Special issue: Towards a full GHG balance of the biosphere

Biogeosciences, 10, 5931-5945, 2013
https://doi.org/10.5194/bg-10-5931-2013
© Author(s) 2013. This work is distributed under
the Creative Commons Attribution 3.0 License.

Research article 10 Sep 2013

Research article | 10 Sep 2013

Temporal and spatial variations of soil CO2, CH4 and N2O fluxes at three differently managed grasslands

D. Imer, L. Merbold, W. Eugster, and N. Buchmann D. Imer et al.
  • Grassland Sciences Group, Institute of Agricultural Sciences, ETH Zurich, Zurich, Switzerland

Abstract. A profound understanding of temporal and spatial variabilities of soil carbon dioxide (CO2), methane (CH4) and nitrous oxide (N2O) fluxes between terrestrial ecosystems and the atmosphere is needed to reliably quantify these fluxes and to develop future mitigation strategies. For managed grassland ecosystems, temporal and spatial variabilities of these three soil greenhouse gas (GHG) fluxes occur due to changes in environmental drivers as well as fertilizer applications, harvests and grazing. To assess how such changes affect soil GHG fluxes at Swiss grassland sites, we studied three sites along an altitudinal gradient that corresponds to a management gradient: from 400 m a.s.l. (intensively managed) to 1000 m a.s.l. (moderately intensive managed) to 2000 m a.s.l. (extensively managed). The alpine grassland was included to study both effects of extensive management on CH4 and N2O fluxes and the different climate regime occurring at this altitude. Temporal and spatial variabilities of soil GHG fluxes and environmental drivers on various timescales were determined along transects of 16 static soil chambers at each site. All three grasslands were N2O sources, with mean annual soil fluxes ranging from 0.15 to 1.28 nmol m−2 s−1. Contrastingly, all sites were weak CH4 sinks, with soil uptake rates ranging from −0.56 to −0.15 nmol m−2 s−1. Mean annual soil and plant respiration losses of CO2, measured with opaque chambers, ranged from 5.2 to 6.5 μmol m−2 s−1. While the environmental drivers and their respective explanatory power for soil N2O emissions differed considerably among the three grasslands (adjusted r2 ranging from 0.19 to 0.42), CH4 and CO2 soil fluxes were much better constrained (adjusted r2 ranging from 0.46 to 0.80) by soil water content and air temperature, respectively. Throughout the year, spatial heterogeneity was particularly high for soil N2O and CH4 fluxes.
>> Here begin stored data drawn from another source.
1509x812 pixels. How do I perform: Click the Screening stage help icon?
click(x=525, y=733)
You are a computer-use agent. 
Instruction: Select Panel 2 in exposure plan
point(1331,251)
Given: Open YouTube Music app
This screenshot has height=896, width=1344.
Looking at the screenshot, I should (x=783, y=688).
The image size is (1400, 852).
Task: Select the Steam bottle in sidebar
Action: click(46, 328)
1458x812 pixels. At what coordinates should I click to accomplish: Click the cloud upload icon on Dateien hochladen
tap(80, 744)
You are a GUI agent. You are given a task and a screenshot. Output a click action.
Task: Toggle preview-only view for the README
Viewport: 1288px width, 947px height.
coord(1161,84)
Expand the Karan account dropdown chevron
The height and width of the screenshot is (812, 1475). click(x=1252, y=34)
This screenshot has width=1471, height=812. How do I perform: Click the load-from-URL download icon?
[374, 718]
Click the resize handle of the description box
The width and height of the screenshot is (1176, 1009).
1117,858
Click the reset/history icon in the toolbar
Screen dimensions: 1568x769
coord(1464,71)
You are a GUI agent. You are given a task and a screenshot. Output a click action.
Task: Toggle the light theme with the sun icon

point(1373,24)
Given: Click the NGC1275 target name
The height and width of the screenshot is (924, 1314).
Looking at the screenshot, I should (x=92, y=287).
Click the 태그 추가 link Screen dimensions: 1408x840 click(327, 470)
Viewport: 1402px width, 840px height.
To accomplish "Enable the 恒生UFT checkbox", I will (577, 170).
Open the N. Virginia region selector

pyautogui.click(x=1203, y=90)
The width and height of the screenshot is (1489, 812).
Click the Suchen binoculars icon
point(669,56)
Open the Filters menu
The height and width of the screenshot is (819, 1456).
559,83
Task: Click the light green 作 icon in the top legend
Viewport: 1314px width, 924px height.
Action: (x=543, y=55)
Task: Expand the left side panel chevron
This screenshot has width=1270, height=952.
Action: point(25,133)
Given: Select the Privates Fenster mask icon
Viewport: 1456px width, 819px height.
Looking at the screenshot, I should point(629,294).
We found permanent hot spots for soil N2O emissions as well as locations of permanently lower soil CH4 uptake rates at the extensively managed alpine site. Including hot spots was essential to obtain a representative mean soil flux for the respective ecosystem. At the intensively managed grassland, management effects clearly dominated over effects of environmental drivers on soil N2O fluxes. For CO2 and CH4, the importance of management effects did depend on the status of the vegetation (LAI).